Text extract:
[BEGIN]

Interesting.  I definitely see the list reversed correctly, even
in this very recent build:

In GNU Emacs 25.0.50.1 (i686-pc-mingw32)
 of 2015-05-29 on LEG570
Windowing system distributor `Microsoft Corp.', version 6.1.7601
Configured using:
 `configure --prefix=/mingw32 --host=i686-pc-mingw32
 --enable-checking=yes,glyphs'

> > > Yes, and those are all the switches that control the order of
> > > presenting the files in the listing.
> >
> > I don't agree.  Unless you are interpreting "switches that control
> > the order" as including any switch that affects the display.
> 
> I do.

An odd interpretation of sort order.  If the doc relies on users
understanding things that way then I'd suggest that it won't
work as intended. ;-)

> > You say that -C, for instance, "controls the order".  At least
> > here (I'm using Cygwin), -C lists the entries by columns.  It
> > does not change/control the order.
> 
> It shows them in column-wise order.

What does that even mean?  The order of the files listed is
unchanged from the input order in DIRNAME.  What is changed
(removed) is the display of fields besides the file/dir name.

[END]

Stored rows:
[BEGIN]

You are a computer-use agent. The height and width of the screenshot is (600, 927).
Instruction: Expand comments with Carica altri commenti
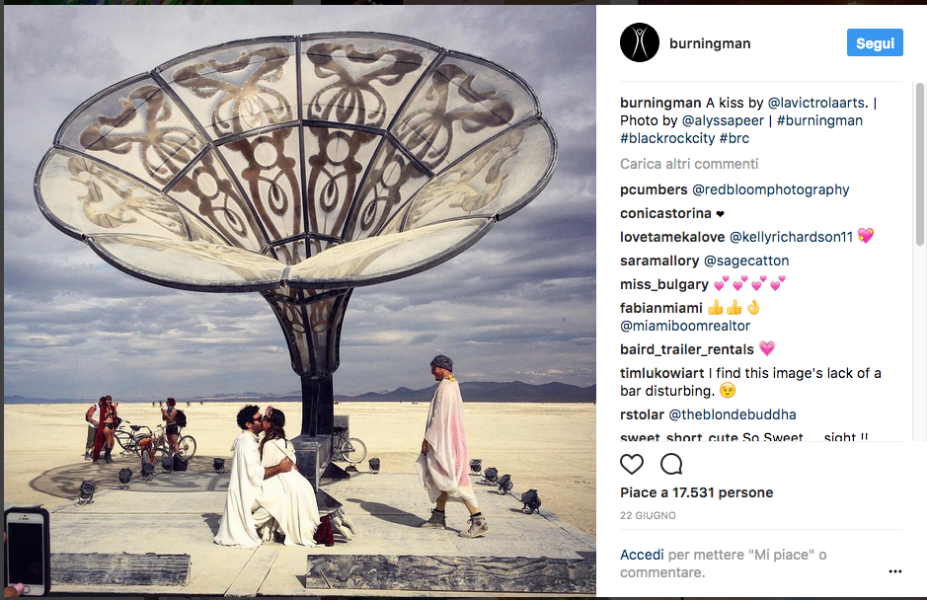[689, 164]
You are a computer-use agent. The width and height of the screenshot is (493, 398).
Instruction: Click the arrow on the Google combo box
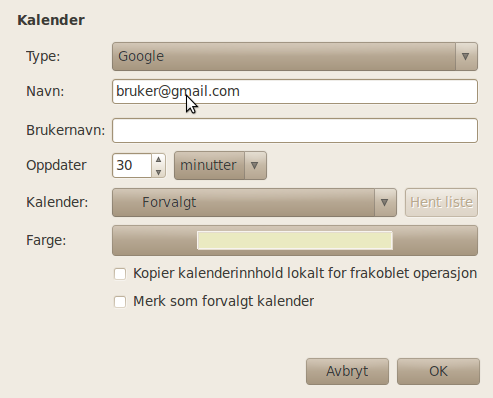point(466,56)
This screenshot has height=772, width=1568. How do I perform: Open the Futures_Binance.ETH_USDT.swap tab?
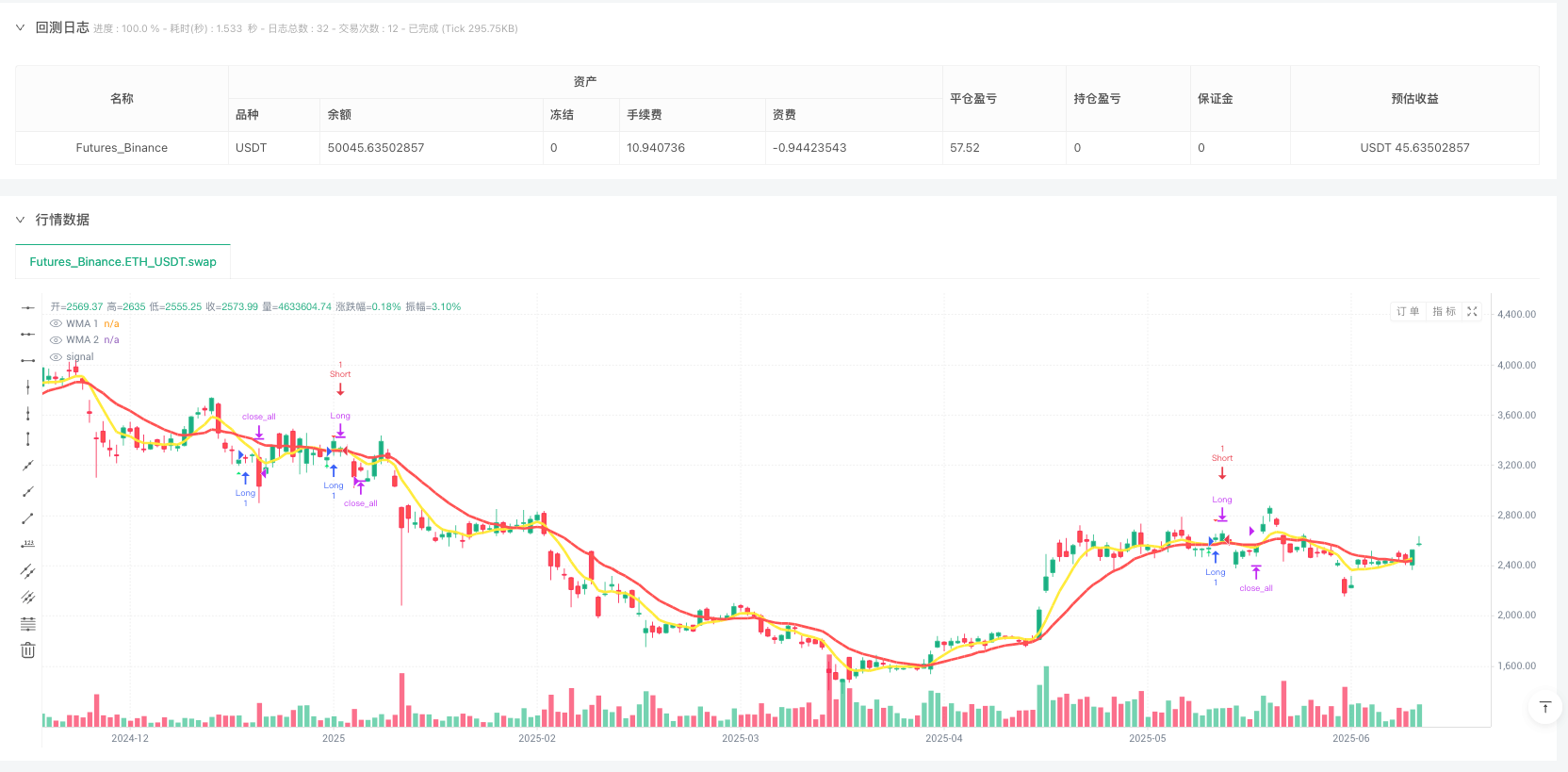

[END]

Exercise set:
**A.** Answer each question from the message about listing switches.
(i) What Emacs version number is shown in the build details?
(ii) What environment does the writer of "-C lists the entries by columns" say they are using?
(iii) According to the last paragraph, what is removed?
**B.** Decide whether each statement agrees with the message about listing switches. Answer yes or no, and quote the words of the message that decide it.
(i) The Emacs build is dated 2015-05-29.
(ii) The configure command includes an option that enables checking for glyphs.
(iii) The last paragraph says the order of the listed files differs from the input order.
**C.** Continue the message about listing switches, starting after its last sentence.
The items play no part in this.

Final answers:
**A.**
(i) 25.0.50.1
(ii) Cygwin
(iii) The display of fields besides the file/dir name.

**B.**
(i) Yes: "of 2015-05-29 on LEG570"
(ii) Yes: "--enable-checking=yes,glyphs"
(iii) No: "The order of the files listed is unchanged from the input order in DIRNAME."

**C.**
> > > the others are meaningless when you specify the files explicitly.
> >
> > Whether -A, -a, and -B are meaningless is in the eye of the user.
> > The point is that if you specify an explicit . or .., switch -A
> > still lists those directories.
> 
> They are also shown without -A or -a.  Specifying any files lists
> them regardless.

Which is just another way of saying that -A and -a do not remove
those dot names.  We are agreeing about the effect, but not about
what it means.  IMO, it means that these switches do not do what
they say.  In your opinion (I guess) they do what they say, because
a user must understand what they say to mean that they do not
do what they explicitly in this case, i.e., they do not remove .
and ...

> > Why do you think that what is controlled by the ls-lisp.el code
> > has nothing to do with this bug report?
> 
> Because 'dired' the function is not defined in ls-lisp.el, and it
> works even without ls-lisp.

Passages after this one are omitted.